Hans volvió dos días después. El servicio técnico español de Scania resultaba tan pobre de recursos como se había temido. Al llegar a aquel pequeño descampado junto a la carretera Nacional II en el que había dejado el remolque, lo primero que vio partió en dos su carácter de hielo: el precinto de plomo que sellaba las puertas, y tras ellas la mercancía, había sido roto. Las puertas estaban cerradas con su sistema de cerradura exterior, pero ésta se hallaba forzada. Lo peor llegó cuando comprobó que, tal y como ya había supuesto, le habían robado parte de la carga.

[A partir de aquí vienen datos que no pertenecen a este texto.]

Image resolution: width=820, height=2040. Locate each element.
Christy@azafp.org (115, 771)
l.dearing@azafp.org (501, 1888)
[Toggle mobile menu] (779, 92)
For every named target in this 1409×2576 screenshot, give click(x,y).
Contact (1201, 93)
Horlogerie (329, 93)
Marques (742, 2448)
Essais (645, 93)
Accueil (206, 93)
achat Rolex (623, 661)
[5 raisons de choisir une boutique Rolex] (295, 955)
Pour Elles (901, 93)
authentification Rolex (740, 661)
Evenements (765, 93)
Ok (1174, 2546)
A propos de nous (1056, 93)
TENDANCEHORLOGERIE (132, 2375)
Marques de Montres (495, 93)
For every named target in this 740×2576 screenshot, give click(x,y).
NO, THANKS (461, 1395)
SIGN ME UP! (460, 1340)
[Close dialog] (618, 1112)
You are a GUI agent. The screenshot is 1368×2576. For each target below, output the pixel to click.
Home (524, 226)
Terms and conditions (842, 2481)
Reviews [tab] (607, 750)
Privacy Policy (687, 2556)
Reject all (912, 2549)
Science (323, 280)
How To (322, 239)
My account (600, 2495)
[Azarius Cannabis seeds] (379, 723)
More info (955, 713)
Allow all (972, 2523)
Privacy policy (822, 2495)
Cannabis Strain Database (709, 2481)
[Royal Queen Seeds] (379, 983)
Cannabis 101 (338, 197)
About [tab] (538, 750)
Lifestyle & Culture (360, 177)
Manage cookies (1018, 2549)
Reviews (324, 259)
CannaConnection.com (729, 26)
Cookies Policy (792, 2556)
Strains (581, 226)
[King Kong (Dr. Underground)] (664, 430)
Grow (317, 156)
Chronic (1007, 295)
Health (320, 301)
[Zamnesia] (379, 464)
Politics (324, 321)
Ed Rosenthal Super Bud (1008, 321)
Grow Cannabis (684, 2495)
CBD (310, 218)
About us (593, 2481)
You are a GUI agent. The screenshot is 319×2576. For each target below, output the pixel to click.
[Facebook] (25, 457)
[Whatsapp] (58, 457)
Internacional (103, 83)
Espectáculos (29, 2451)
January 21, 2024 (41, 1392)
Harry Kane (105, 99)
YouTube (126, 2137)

Después de no pocas llamadas a su jefe, Hans recibió la visita de una patrulla de policías. Le pareció raro ver a aquellos agentes vestidos de azul llegados en un vehículo policial de color blanco, puertas azules y motivos en rojo sobre el fondo blanco. Chapurreando español, les preguntó por la Guardia Civil. En poco más de un par de minutos se enteró de que la policía en Cataluña estaba cambiando; ahora todo estaba en manos de ellos: los Mossos d’Esquadra.
Hans refirió a los agentes su procedencia, la avería de la transmisión del camión y el abandono del remolque hacía dos días para poder reparar la tractora. Les mostró el débil sello plomizo y la sencilla cerradura, forzada, de las puertas de la caja. Los policías tomaron nota del documento de transporte de mercancías CMR y rellenaron una denuncia con el mínimo de detalles. Su copia, de color azul, le bastaba para continuar su camino hasta Bilbao con el resto de la mercancía. No sabía qué otras aventuras le aguardaban en ese campo de patatas al sur de los Pirineos, como refirió a su jefe, pero quería ir y volver sin demorarse más. Jamás le había gustado España, pese a ser un país europeo.